What you have to do: Restate the data below word for word, keeping each line intact.

╭─ Records for the task

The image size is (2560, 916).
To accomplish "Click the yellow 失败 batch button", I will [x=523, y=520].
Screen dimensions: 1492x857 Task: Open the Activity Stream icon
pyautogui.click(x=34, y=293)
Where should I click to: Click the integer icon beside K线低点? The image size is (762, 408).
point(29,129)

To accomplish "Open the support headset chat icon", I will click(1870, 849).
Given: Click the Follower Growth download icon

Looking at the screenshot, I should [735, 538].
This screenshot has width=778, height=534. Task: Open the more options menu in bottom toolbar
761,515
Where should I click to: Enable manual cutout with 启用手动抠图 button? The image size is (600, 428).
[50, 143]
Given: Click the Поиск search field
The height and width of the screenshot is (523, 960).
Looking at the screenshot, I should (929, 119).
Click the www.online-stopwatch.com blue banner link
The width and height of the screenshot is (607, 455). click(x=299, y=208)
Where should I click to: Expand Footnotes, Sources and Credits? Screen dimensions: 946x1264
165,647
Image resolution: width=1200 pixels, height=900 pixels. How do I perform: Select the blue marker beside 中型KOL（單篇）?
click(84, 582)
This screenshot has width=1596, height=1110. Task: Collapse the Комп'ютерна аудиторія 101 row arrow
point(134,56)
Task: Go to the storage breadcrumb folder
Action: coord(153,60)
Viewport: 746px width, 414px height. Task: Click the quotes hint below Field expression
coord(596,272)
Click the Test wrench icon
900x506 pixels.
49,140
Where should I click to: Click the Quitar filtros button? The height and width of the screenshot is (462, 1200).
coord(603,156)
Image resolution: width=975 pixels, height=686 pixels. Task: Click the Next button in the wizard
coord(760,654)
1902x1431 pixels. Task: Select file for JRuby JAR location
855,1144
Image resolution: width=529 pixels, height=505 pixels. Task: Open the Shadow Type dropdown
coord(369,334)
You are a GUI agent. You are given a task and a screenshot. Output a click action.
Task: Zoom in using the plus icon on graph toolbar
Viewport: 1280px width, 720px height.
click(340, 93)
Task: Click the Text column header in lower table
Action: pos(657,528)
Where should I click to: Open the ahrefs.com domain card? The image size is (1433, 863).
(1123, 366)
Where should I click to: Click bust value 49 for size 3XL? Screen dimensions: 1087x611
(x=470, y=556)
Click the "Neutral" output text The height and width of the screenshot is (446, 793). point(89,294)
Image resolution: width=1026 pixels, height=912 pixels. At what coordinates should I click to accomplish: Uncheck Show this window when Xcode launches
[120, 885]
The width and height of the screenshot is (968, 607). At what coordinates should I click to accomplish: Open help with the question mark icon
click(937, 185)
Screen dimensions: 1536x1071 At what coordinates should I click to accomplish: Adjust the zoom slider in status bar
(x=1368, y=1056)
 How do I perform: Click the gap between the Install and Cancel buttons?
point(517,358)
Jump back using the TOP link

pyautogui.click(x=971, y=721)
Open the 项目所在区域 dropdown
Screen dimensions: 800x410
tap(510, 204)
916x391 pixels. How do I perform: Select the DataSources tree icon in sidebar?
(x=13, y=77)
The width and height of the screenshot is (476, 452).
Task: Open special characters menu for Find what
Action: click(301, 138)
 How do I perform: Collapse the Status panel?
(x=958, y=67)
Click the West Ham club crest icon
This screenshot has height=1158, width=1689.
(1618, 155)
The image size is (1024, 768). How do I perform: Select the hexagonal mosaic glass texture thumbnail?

╰─

Reply:
The image size is (2560, 916).
To accomplish "Click the yellow 失败 batch button", I will [x=523, y=520].
Screen dimensions: 1492x857 Task: Open the Activity Stream icon
pyautogui.click(x=34, y=293)
Where should I click to: Click the integer icon beside K线低点? The image size is (762, 408).
point(29,129)

To accomplish "Open the support headset chat icon", I will click(1870, 849).
Given: Click the Follower Growth download icon

Looking at the screenshot, I should [735, 538].
This screenshot has width=778, height=534. Task: Open the more options menu in bottom toolbar
761,515
Where should I click to: Enable manual cutout with 启用手动抠图 button? The image size is (600, 428).
[50, 143]
Given: Click the Поиск search field
The height and width of the screenshot is (523, 960).
Looking at the screenshot, I should (929, 119).
Click the www.online-stopwatch.com blue banner link
The width and height of the screenshot is (607, 455). click(x=299, y=208)
Where should I click to: Expand Footnotes, Sources and Credits? Screen dimensions: 946x1264
165,647
Image resolution: width=1200 pixels, height=900 pixels. How do I perform: Select the blue marker beside 中型KOL（單篇）?
click(84, 582)
This screenshot has width=1596, height=1110. Task: Collapse the Комп'ютерна аудиторія 101 row arrow
point(134,56)
Task: Go to the storage breadcrumb folder
Action: coord(153,60)
Viewport: 746px width, 414px height. Task: Click the quotes hint below Field expression
coord(596,272)
Click the Test wrench icon
900x506 pixels.
49,140
Where should I click to: Click the Quitar filtros button? The height and width of the screenshot is (462, 1200).
coord(603,156)
Image resolution: width=975 pixels, height=686 pixels. Task: Click the Next button in the wizard
coord(760,654)
1902x1431 pixels. Task: Select file for JRuby JAR location
855,1144
Image resolution: width=529 pixels, height=505 pixels. Task: Open the Shadow Type dropdown
coord(369,334)
You are a GUI agent. You are given a task and a screenshot. Output a click action.
Task: Zoom in using the plus icon on graph toolbar
Viewport: 1280px width, 720px height.
click(340, 93)
Task: Click the Text column header in lower table
Action: pos(657,528)
Where should I click to: Open the ahrefs.com domain card? The image size is (1433, 863).
(1123, 366)
Where should I click to: Click bust value 49 for size 3XL? Screen dimensions: 1087x611
(x=470, y=556)
Click the "Neutral" output text The height and width of the screenshot is (446, 793). point(89,294)
Image resolution: width=1026 pixels, height=912 pixels. At what coordinates should I click to accomplish: Uncheck Show this window when Xcode launches
[120, 885]
The width and height of the screenshot is (968, 607). At what coordinates should I click to accomplish: Open help with the question mark icon
click(937, 185)
Screen dimensions: 1536x1071 At what coordinates should I click to accomplish: Adjust the zoom slider in status bar
(x=1368, y=1056)
 How do I perform: Click the gap between the Install and Cancel buttons?
point(517,358)
Jump back using the TOP link

pyautogui.click(x=971, y=721)
Open the 项目所在区域 dropdown
Screen dimensions: 800x410
tap(510, 204)
916x391 pixels. How do I perform: Select the DataSources tree icon in sidebar?
(x=13, y=77)
The width and height of the screenshot is (476, 452).
Task: Open special characters menu for Find what
Action: click(301, 138)
 How do I perform: Collapse the Status panel?
(x=958, y=67)
Click the West Ham club crest icon
This screenshot has height=1158, width=1689.
(1618, 155)
The image size is (1024, 768). How do I perform: Select the hexagonal mosaic glass texture thumbnail?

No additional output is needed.